Judith Heimler, seine Mutter, durfte wegen ihrer bürgerlichen Herkunft in Ungarn nicht studieren und wanderte mit ihrem Mann, einem ungarischen Adligen und Ingenieur, 1956 nach Frankreich aus. Am rechten Seineufer, im 9. Bezirk von Paris, ist Gabriel Heimler groß geworden. »Aber in Frankreich redete niemand über die Nazizeit, auch das Schicksal der Ostjuden war tabu.« Er spürte eine subtile Feindseligkeit allen gegenüber, die nicht Franzosen waren – gleichgültig, ob Italiener, Spanier, Portugiesen, Nordafrikaner oder Ju- den. In seiner Klasse saß Heimler immer in der letzten Reihe. »Einmal wurde ich von meinem Geschichtslehrer zusammengeschlagen, weil ich ihn als Antisemiten bezeichnet hatte.« Als alle erfuhren, dass sein Vater die Glaspyramide des Louvre mitgebaut hatte, durfte er vorne sitzen, aber er blieb fremd. Und als sein bester Freund zu den Islamisten überlief, »war ich von heute auf morgen nicht mehr Gabriel, sondern der Jude«.
selbstverteidigung Nach der Schule wartete ein Trupp Araber, um ihn und seinesgleichen zu verprügeln. Irgendwann wollte Heimler kein Opfer mehr sein, er gründete eine jüdische Selbstverteidigungsgruppe. Man kann ihn sich schwer mit einem Baseballschläger vorstellen, dafür ist seine Gestalt zu feminin. Aber sein Blick ist jetzt härter geworden. Wer verwundet wird, kann radikal werden.
Während des Studiums an der renommierten Kunstakademie École des Beaux-Arts in Paris durfte er als 20-Jähriger im »Grand Palais« auf einer Messe ausstellen. Als Beraterin fungierte Mirabelle Dors, René Magrittes Frau. »Sie war eine Grande Dame, redete wenig und bedeutete nur mit dem Finger, wo ein Bild hängen sollte«, erzählt Heimler. Ein bekannter Galerist orderte dann fünf große Bilder im Monat von ihm. Ein Triumph. Bis er eines Tages fragte, ob Heimler nicht einen französischen Namen annehmen könnte, dann ließe sich sein Werk noch besser verkaufen. »Da dachte ich das erste Mal daran, nach Deutschland zu gehen«, berichtet er und meint die DDR.

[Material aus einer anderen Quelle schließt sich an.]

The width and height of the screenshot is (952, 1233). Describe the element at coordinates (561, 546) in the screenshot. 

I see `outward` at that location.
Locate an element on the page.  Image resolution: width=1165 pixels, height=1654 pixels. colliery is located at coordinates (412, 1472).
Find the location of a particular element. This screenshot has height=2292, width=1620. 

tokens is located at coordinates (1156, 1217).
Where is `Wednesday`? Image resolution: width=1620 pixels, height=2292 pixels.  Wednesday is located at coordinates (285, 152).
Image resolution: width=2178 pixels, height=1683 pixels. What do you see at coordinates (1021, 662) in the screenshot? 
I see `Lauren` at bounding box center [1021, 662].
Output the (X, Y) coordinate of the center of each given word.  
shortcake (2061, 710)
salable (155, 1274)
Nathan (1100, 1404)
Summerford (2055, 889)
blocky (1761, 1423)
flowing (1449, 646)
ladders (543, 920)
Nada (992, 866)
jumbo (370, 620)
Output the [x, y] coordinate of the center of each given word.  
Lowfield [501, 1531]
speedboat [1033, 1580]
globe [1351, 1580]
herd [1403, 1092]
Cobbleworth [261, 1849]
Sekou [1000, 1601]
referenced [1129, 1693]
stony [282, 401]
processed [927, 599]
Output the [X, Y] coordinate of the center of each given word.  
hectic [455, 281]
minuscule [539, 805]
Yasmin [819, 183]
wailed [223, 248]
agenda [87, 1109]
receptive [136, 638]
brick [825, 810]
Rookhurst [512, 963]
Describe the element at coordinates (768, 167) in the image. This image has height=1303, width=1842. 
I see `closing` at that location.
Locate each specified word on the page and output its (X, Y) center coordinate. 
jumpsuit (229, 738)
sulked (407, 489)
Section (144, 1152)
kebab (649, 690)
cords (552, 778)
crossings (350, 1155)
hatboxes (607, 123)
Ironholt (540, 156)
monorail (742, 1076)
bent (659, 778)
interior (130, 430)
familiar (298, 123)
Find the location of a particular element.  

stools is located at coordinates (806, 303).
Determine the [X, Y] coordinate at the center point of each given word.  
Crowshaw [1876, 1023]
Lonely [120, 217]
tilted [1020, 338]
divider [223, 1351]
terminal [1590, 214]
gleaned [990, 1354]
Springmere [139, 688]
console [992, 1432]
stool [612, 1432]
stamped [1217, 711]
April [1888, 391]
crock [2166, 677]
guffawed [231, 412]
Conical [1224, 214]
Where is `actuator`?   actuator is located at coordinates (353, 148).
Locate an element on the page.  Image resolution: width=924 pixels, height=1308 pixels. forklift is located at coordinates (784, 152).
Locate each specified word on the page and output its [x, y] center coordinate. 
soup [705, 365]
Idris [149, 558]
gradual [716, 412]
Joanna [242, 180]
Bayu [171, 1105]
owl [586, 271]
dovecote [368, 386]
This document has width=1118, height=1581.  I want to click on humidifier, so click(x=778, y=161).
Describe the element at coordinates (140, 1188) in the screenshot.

1987 erhielt Heimler seine Aufenthaltsgenehmigung. Er stand am Gare de l’ Est und wartete auf seinen Zug, als eine Frau ihn um Feuer bat. Sie plauderten über ihren Lieblingsmaler Lermontoff. »Ich wusste sofort, dass ich mit ihr zusammenleben wollte«, sagt Heimler, und es klingt wie aus einem Film von Truffaut. Sie sahen sich wieder, in West-Berlin. Der Künstler holt ein grünes Album, das auf dem Boden liegt, und zeigt vergilbte Fotos von seiner ersten Ausstellung in Berlin-Kreuzberg. Damals trug er kurze schwarze Locken und zeichnete die ersten Entwürfe des »Mauerspringers«.
»Die Grenze war in meinem Dasein immer präsent«, sagt er. Als die Zeit reif war für sein Bild, als es historisch wurde und um die Welt ging, wurde auch die Laden-galerie am Kurfürstendamm aufmerksam. Sie nahm ihn für zehn Jahre unter Vertrag. »Die wussten, man kann mich verkaufen«, sagt Heimler ziemlich abgeklärt. Dann schimpft er: »Dass die East Side Gallery vom Bezirk nun am liebsten für Spekulationsflächen geopfert werden soll, ist eine Schande«, immerhin sei sie mit 600.000 Besuchern jährlich der zweitwichtigste Ort für Touristen in ganz Berlin. Sie steht exemplarisch auch für sein Leben, für einen Riss, eine innere Grenze.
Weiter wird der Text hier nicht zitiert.